School Improvement in Maryland
Clarifications: Each clarification provides an explanation of an indicator/objective to help teachers better understand the skills and/or concepts.

Standard 1.0 Political Science

Topic B. Individual and Group Participation in the Political System

Indicator 1. Analyze the influence of individuals and groups on shaping public policy

Objective a. Analyze the influence of the media on political life

Clarification

Although technological innovations have changed the means by which Americans gather information about current affairs, since colonial times the media has played an important role in shaping citizens’ perspectives about the issues of the day and the public officials that address them. Undoubtedly, the Framers were well aware of the media’s role in creating an informed democratic citizenry when they protected the freedom of the press in the First Amendment to the Constitution.

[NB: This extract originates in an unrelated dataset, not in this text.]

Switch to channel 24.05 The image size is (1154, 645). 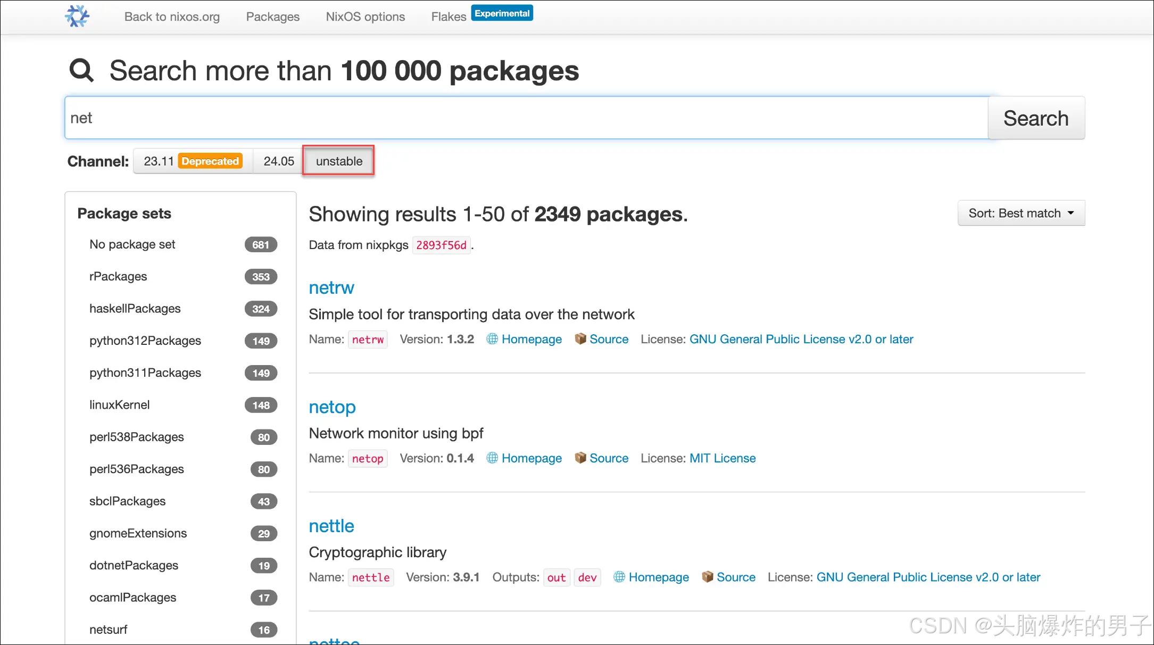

The case of John Peter Zenger marked an early milestone in the history of the American press. In 1735, Zenger, publisher of the New York Weekly Journal, was tried for “seditious libel” for publishing articles critical of the governor of New York. Zenger’s attorney in the case, Andrew Hamilton, mounted a successful defense of his client on the grounds that what the Journal had published about the governor had been true. Following Zenger’s acquittal, Hamilton wrote an influential essay arguing that newspapers should be free to publish truthful criticisms of government officials. Hamilton’s article helped spark a democratic spirit in the colonies that contributed to the Revolution and the eventual protection of freedom of the press in the Bill of Rights.

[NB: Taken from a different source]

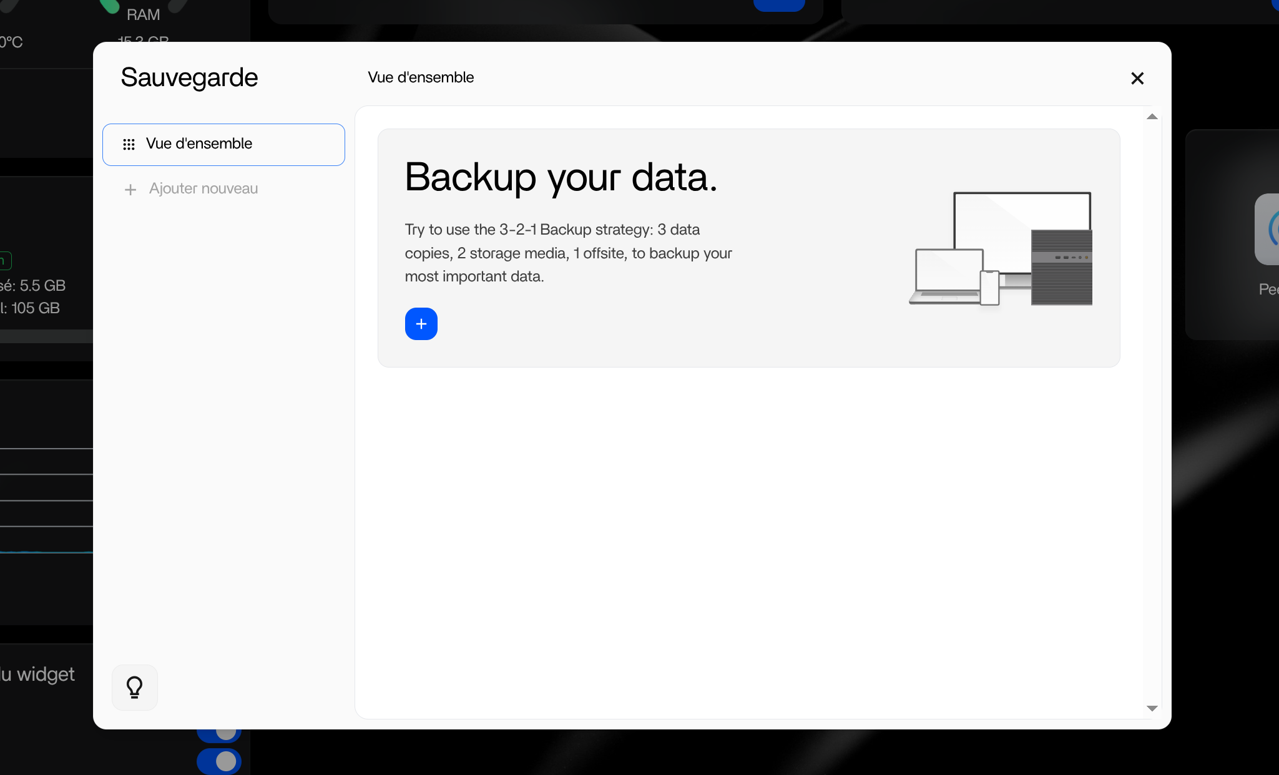Toggle the bottom-most blue widget switch
The height and width of the screenshot is (775, 1279).
click(219, 761)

Prerevolutionary newspapers and pamphlets played an important role in providing American colonists with public opinion-shaping ideas and information. During this time, weekly publications frequently criticized British colonial leaders and supported the Patriots’ cause. Perhaps the most prominent example of the media’s ability to influence the public during this time period was Thomas Paine’s 1776 pamphlet Common Sense, which sold hundreds of thousands of copies overall and was reprinted in 25 editions in its first year alone. Common Sense is widely credited by historians with presenting a case for independence rather than reconciliation with Great Britain that appealed to everyday Americans from different backgrounds.

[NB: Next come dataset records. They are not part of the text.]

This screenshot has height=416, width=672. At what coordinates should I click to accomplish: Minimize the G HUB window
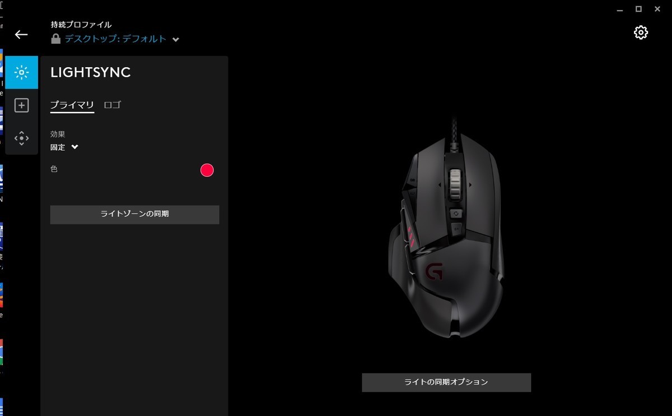[619, 10]
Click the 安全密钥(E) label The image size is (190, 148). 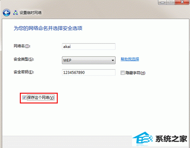pos(24,72)
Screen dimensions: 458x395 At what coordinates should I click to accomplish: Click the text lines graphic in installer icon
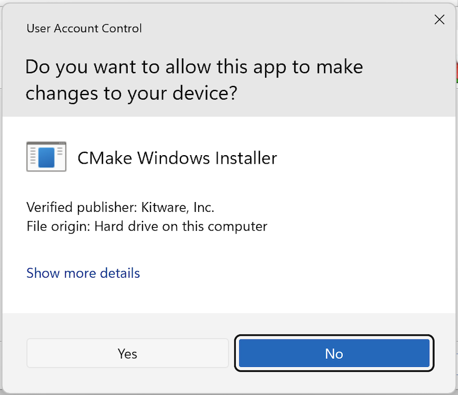[x=34, y=157]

During the early decades of the 19th Century, American newspapers were largely partisan publications that mixed news reporting with subjective analysis of the events of the day. Various newspapers provided multiple perspectives on the same news event, and stories about these events were often filtered through the lens of the writer’s or publisher’s political or social agenda. In the years preceding the Civil War, abolitionist activists such as William Lloyd Garrison and Frederick Douglass advanced their case against slavery in newspapers that catered to both African American and largely white readerships. At the same time, proslavery newspapers featured racist and stereotypical depictions of slaves in cartoons, illustrations, and other forms of artwork.

As the 1800’s progressed, advances in printing and paper technology made newspapers and magazines accessible to larger audiences than ever before. First published in 1841, Horace Greeley’s New York Tribune reached a circulation of 250,000 in its first decade, and published influential pro-Republican commentary on important events such as the passage of the Fugitive Slave Act, the Kansas-Nebraska Act, and the Supreme Court’s decision in Dred Scott v. Sanford. Later, Harper’s Weekly magazine, featuring cartoons by Thomas Nast and illustrations by Winslow Homer, became a leading source of Civil War coverage for readers in the North.